What the task requires
From the entries that follow, copy every line with the word "Select".

Dataset excerpts
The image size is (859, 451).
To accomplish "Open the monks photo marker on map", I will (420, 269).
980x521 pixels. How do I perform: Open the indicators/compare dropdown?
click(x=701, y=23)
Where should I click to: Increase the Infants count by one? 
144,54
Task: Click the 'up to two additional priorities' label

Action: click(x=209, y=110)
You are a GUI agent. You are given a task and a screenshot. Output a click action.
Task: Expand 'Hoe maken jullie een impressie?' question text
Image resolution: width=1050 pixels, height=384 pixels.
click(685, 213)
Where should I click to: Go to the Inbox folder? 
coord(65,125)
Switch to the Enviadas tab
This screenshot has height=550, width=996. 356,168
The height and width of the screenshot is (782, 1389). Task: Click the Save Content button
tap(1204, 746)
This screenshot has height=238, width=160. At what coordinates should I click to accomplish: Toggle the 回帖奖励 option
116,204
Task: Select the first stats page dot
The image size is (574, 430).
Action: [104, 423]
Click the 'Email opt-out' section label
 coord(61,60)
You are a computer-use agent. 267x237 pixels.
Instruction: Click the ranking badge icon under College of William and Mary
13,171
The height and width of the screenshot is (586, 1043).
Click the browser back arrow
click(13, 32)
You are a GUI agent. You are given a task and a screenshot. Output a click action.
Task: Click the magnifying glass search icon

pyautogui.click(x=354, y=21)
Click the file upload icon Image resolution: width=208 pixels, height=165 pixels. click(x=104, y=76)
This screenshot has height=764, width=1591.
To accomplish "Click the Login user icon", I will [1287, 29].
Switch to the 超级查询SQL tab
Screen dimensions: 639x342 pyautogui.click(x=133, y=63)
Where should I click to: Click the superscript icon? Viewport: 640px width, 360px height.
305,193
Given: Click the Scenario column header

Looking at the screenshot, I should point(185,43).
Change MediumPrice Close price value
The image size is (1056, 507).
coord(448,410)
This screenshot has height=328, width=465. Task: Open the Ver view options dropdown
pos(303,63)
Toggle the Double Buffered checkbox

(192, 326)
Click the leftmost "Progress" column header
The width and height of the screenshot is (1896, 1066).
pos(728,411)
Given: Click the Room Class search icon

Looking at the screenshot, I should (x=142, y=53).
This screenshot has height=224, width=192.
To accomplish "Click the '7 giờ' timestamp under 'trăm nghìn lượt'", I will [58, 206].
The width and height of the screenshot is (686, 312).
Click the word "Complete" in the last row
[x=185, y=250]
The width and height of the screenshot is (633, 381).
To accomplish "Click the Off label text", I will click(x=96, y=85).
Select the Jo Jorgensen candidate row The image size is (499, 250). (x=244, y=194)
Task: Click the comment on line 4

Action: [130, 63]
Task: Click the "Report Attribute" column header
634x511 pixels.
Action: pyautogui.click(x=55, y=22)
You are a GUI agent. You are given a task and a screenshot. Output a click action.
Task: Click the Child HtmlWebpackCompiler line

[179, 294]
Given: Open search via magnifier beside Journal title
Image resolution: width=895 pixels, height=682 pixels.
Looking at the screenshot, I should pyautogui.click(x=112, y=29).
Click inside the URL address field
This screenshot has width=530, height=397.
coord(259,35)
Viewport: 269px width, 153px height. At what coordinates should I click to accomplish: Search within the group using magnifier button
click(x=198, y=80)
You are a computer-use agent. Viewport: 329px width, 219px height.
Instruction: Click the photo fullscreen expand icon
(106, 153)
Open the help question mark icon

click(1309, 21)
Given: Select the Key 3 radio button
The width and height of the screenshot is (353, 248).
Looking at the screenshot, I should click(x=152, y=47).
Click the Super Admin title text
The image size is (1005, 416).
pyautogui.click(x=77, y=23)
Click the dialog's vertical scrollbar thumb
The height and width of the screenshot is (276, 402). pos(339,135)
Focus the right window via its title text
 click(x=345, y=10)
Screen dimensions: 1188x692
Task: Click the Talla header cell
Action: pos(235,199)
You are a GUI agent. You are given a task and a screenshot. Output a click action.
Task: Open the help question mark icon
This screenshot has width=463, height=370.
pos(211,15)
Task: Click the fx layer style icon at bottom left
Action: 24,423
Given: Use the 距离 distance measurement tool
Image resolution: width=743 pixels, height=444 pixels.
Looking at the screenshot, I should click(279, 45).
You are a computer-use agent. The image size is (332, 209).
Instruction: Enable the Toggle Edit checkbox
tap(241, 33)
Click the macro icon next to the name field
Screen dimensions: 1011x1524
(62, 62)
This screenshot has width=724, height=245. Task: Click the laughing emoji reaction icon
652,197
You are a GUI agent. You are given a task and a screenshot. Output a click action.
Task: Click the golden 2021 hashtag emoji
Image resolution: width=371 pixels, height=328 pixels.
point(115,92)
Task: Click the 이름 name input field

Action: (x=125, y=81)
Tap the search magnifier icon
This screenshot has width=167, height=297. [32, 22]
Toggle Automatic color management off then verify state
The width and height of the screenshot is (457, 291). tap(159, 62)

Result
Task: Select the first stats page dot
Select the Jo Jorgensen candidate row The image size is (499, 250). (x=244, y=194)
Given: Select the Key 3 radio button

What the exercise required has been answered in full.